Angelo Orsoni was born in Murano in the mid-nineteenth century and, like many of his contemporaries, spent his early years working in glass factories. But before long, that job became Orsoni’s great passion, and he became especially skilled in making crystal, coloured glass and aventurine.
He was discovered by the celebrated mosaicist Giandomenico Facchina who, in 1877, opened a furnace making mosaic tesserae in Venice, and offered Orsoni a job producing smalti. Facchina moved to France, but young Angelo was reluctant to follow him, held back not only by his love of Venice but by his firm conviction that he could become a success in his own right in his native city. Facchina presented his valued assistant with the Venetian workshop and immediately became his best client: it was 1888.
The following year, the Great Exhibition was held in Paris. This was the age of Art Nouveau, when mosaic ceased to be regarded simply as a medium for religious works of art, and was used for the first time in secular art and decoration. Mosaic production enjoyed a healthy revival. At the start of the new century, Angelo Orsoni transferred his business from its primitive headquarters at the Misericordia to the Fondamenta di Cannaregio, where it is still situated. While he carried on experimenting with colour, Orsoni managed to display his genius in the field of technical innovation, introducing coal heating and inventing a rotating cylindrical press to compress the incandescent glass paste, in this way living the tesserae a more even surface.

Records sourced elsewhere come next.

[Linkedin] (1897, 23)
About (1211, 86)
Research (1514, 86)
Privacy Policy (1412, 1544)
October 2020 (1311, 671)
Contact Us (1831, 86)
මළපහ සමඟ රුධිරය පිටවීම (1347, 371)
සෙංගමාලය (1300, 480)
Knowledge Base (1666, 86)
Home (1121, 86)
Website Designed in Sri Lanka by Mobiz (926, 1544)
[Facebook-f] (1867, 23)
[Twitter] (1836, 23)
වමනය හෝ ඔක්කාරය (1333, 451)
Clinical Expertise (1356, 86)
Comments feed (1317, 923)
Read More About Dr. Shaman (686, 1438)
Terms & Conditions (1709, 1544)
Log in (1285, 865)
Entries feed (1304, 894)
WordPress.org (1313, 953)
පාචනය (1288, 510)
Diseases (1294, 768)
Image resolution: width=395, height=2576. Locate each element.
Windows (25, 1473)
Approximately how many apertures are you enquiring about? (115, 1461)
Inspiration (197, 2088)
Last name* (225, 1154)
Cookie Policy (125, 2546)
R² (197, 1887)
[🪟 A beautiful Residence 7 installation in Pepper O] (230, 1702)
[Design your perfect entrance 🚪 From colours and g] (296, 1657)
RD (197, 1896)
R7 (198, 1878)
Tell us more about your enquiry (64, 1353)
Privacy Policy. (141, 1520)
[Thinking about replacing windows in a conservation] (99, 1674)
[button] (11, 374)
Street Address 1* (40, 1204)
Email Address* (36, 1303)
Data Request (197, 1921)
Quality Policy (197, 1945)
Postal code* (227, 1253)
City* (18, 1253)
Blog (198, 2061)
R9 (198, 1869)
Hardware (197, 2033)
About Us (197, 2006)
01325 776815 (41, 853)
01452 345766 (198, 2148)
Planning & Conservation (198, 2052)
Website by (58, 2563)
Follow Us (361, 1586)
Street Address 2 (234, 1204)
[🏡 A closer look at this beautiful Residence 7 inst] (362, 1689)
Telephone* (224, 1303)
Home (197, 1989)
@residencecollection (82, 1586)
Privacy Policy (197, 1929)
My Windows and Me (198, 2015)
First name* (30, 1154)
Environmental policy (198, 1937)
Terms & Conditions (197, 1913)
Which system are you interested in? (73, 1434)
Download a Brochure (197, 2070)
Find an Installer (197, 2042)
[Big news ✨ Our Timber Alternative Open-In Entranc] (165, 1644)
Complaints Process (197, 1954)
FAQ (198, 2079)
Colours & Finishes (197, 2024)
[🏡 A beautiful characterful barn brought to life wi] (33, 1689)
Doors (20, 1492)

Orsoni’s name soon became linked to major projects such as those involving the Ecole des Beaux Arts, the Trocadéro, the Hotel de la Ville, the celebrated Opera House, the Sacré Coeur Cathedral in Paris, the Sanctuary at Lourdes and St. Paul’s Cathedral in London, to name but a few. When Angelo Orsoni died in 1921, his son Giovanni inherited a company that was by now established throughout Europe.
Giovanni Orsoni did not betray this cultural, as well as technical, legacy. He was responsible for the wonderful mosaic decorations on the spires of Gaudì’s masterpiece, the Sagrada Familia Church in Barcelona, and for those inside the Altare della Patria in Rome. Giovanni was assisted by his son Angelo, who took over the company on his father’s death in 1935. The years of World War II created a brief pause in the Orsoni’s activities, which were renewed with vigour and enthusiasm after the fighting ended, when Angelo was joined by his son Ruggero.
When his father died in 1969, Ruggero carried on the family business as tirelessly as ever, together with his brother Lucio, who added a new craft to the traditional production of smalti by opening a workshop manufacturing finished mosaics. Orsoni mosaics can now be admired in the furthest corners of the earth – from St. Christopher’s in Belgium to Ataturk’s Mausoleum in Ankara, Westminster Abbey in London, the gilded domes and Buddhas in Bangkok, King’s Palaces in Saudi Arabia, the Forum of Les Halles and Bassin de La Défence in Paris and the Pagoda of the Grand Palace of the Royal Family in Thailand.
In 2003 Trend Group, established in 2000 by Pino Bisazza, acquired the Angelo Orsoni foundry, enriching in this way the international company – already worldwide known for the production and the distribution of the industrial mosaics – with the historical handcraft Venetian company. Lucio Orsoni is still nowadays artistic consultant and Honorary President of the company. With the application of every single tesserae the Orsoni’s history continues, as brilliant, as pure and as magical as the mosaics themselves.